### [Problem description]
Continue the preview of the Royal Theatre, Northampton production of Othello from the point where it stops.

### [Page extract]
BEGIN

OTHELLO by William Shakespeare. Royal Theatre, Northampton
Aleks Sierz looks forward to an Othello inspired by Second World War settings
Dealing with a husband's murder of his wife in a jealous rage, Othello is the most domestic of Shakespeare's tragedies. But although the play is mainly free of the overt racial prejudice common in Jacobean drama, its subtext is that people who, like Othello, look "different" are sexually exotic and potentially violent.
Director Rupert Goold says: "The look of our version is inspired by films such as The English Patient and Captain Corelli's Mandolin. I became interested in how, during the Second World War, black American servicemen came to Britain and how some of them married British women despite the strong social stigma at the time. In the 1940s, British society was going through an interesting negotiation with deference and class."
As well as the themes of sex, jealousy and evil, Goold focuses on "uncertainty and what happens when you're cut adrift from one certainty and unable to reach the next certainty. So Othello and the others are a study in uncertainty, and only Iago has the ability to author himself. He wills his actions while the others find limits to their free will."

END

### [Recorded data]
BEGIN

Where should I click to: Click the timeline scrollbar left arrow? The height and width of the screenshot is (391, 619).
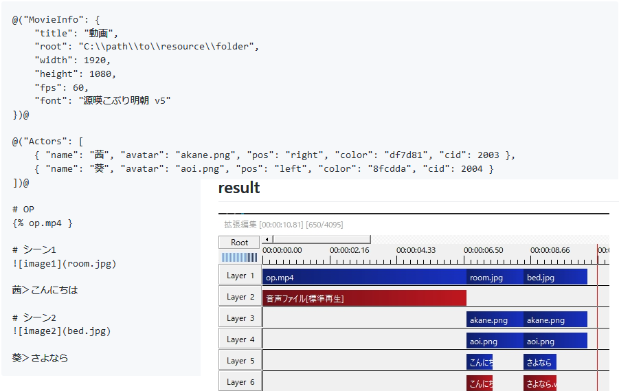(x=266, y=239)
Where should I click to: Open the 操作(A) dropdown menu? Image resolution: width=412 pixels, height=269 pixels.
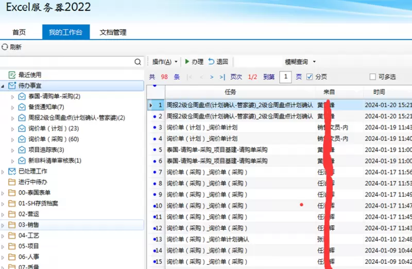click(164, 61)
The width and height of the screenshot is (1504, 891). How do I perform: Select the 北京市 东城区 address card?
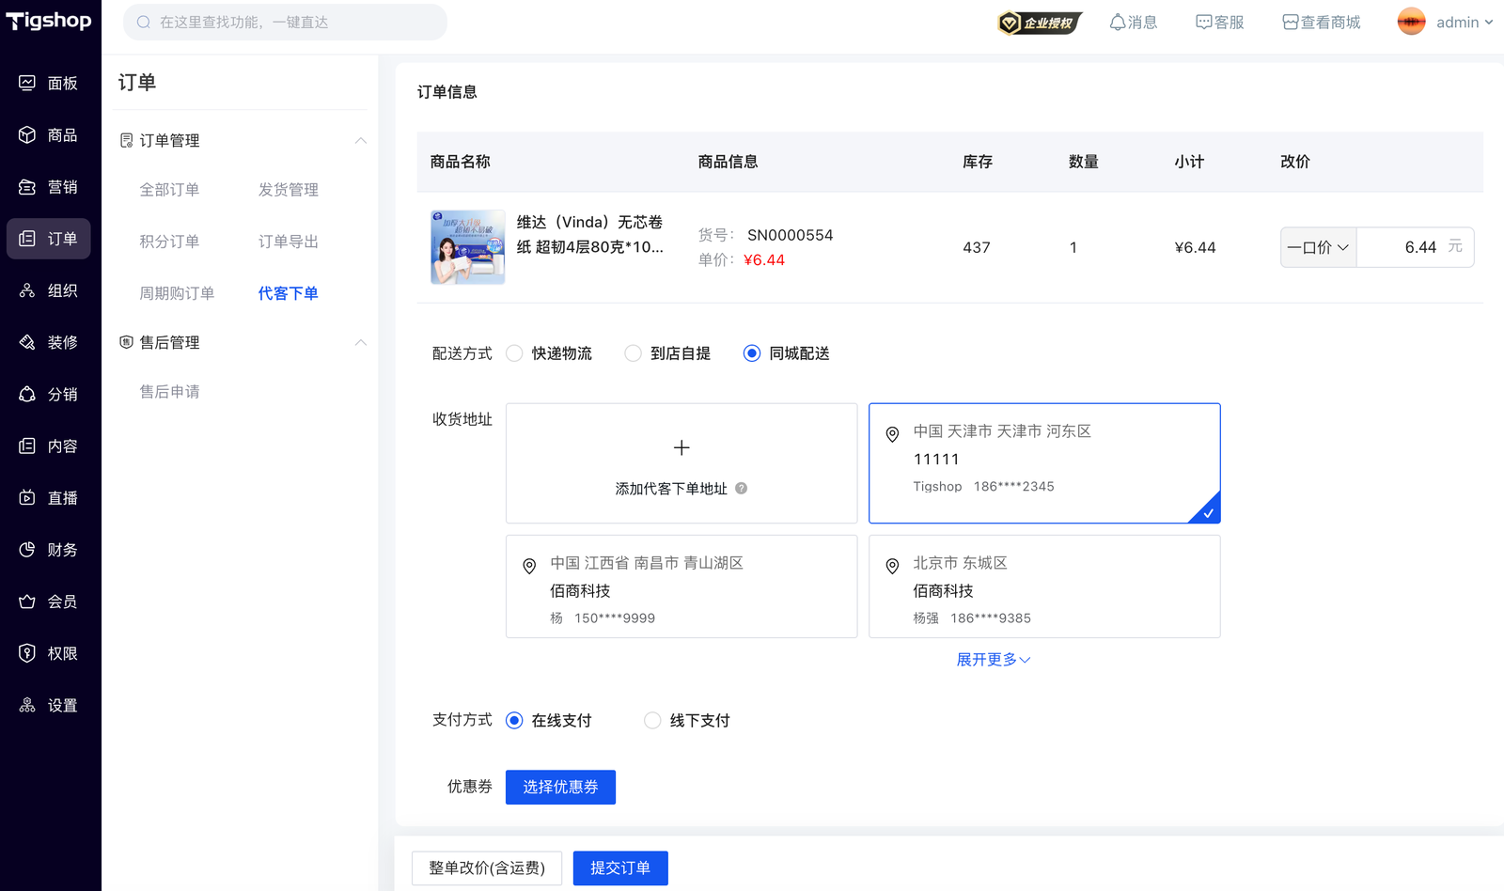point(1044,587)
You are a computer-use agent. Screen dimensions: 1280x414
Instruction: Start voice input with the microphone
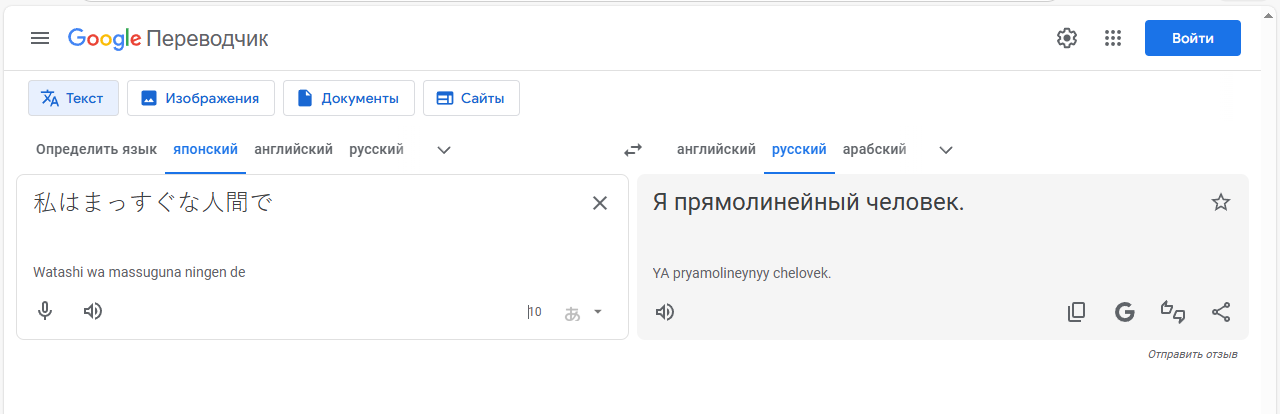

END

### [Written reply]
The key to Othello is "an innate dignity offset by a deep insecurity, a self-doubt. He's big-hearted and fundamentally innocent." In the case of Desdemona, Goold wants "to get away from the habit of playing her as a simpering, Pre-Raphaelite heroine. We're exploring how profoundly the betrayal of her father affects her. She has a free-spirit quality which is often ignored."
Goold's inspirations were American actor Ron Cephas Jones, in the title role, and Finbar Lynch, his Iago. Goold says: "I became interested in the American black experience in an attempt to get away from the traditional English view of the play. Ron comes from a different sensibility; he knows about racism and slavery. He also brings a New York vocal sound to the part."
Of all Shakespeare's plays, Othello is perhaps "the most exciting," says Goold. "Its preoccupation with a killer is very contemporary."